The two-week hearing, announced after the December 14 attack and formally called by Prime Minister Anthony Albanese in January following sustained pressure, aims to define anti-Semitism, measure its prevalence across Australian institutions and society, and determine how to assess its reach. The commission's work unfolds against a backdrop of escalating incidents—not abstract policy questions but the lived reality of children afraid to be themselves in their own country.
Citações Notáveis
I don't think Jewish kids should be scared to live normally like other kids do. It's not fair. I hope the commission can help us.— A 13-year-old girl who was locked down during the Bondi Beach attack
You can't fix what you won't even name— A mother (AAE) describing her school's refusal to use the word anti-Semitism
A Conversa do Hearth Outra perspectiva sobre a história
Why does a man wearing a swastika shirt outside a hearing about anti-Semitism matter? Isn't he just exercising free speech?
Because the timing and location aren't accidental. He's standing metres from people testifying about the terror that symbol causes them.

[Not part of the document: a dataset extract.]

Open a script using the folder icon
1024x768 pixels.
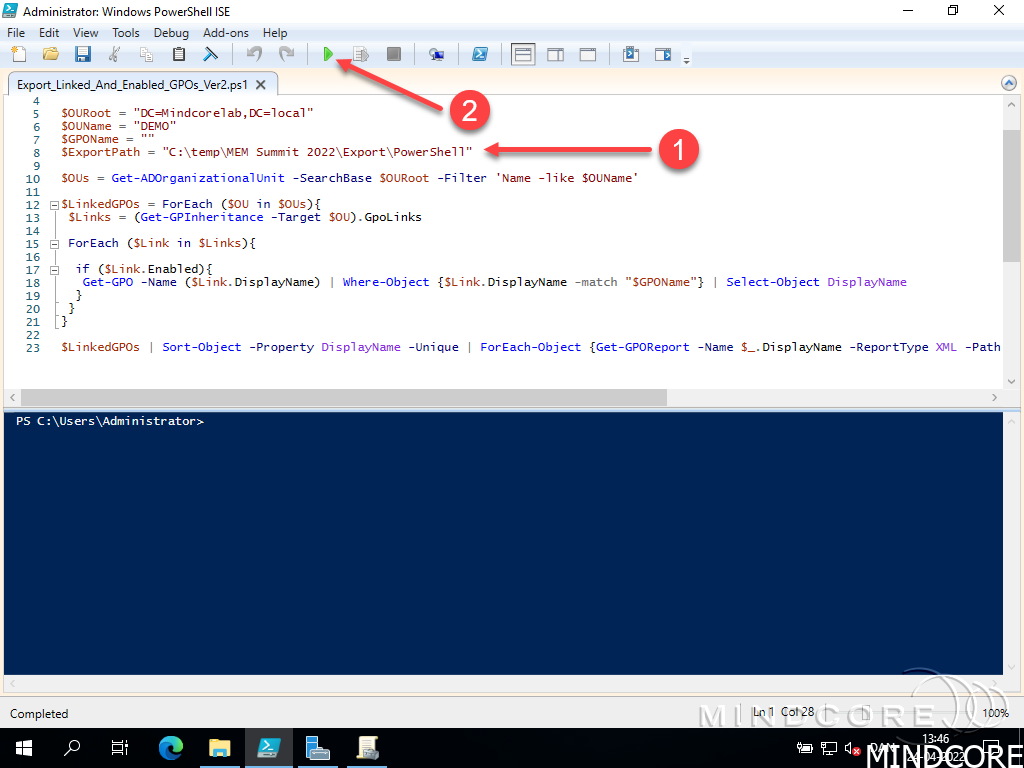point(50,55)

It's not speech in a vacuum—it's speech designed to intimidate witnesses in the act of seeking justice.
The commission called it "appalling." What would actually help these children feel safer?
The testimony suggests two things: schools need to name anti-Semitism explicitly, not hide behind generic "zero tolerance" language. And adults need to believe children when they report it. One mother said talking to her school felt like talking to a brick wall.
A 13-year-old still has nightmares from Bondi. How does a country heal from that?
Not by pretending it's over. She's still afraid to walk alone, still triggered by sirens. Healing requires acknowledging that the attack didn't end on December 14—it's still happening in her nervous system, in her friends' reactions to balloons popping.
What struck you most in the testimony?
A 10-year-old asking her father where the family could be safe if neither Israel nor Australia was safe. He had no answer. That question—asked by a child who should be thinking about school and friends—that's the real measure of what's broken.
Is the commission's investigation likely to change anything?
Only if schools and institutions actually listen and act. The mother was clear: you can't fix what you won't name. The commission can investigate all it wants, but if schools keep saying "zero tolerance racism" instead of "anti-Semitism," nothing changes.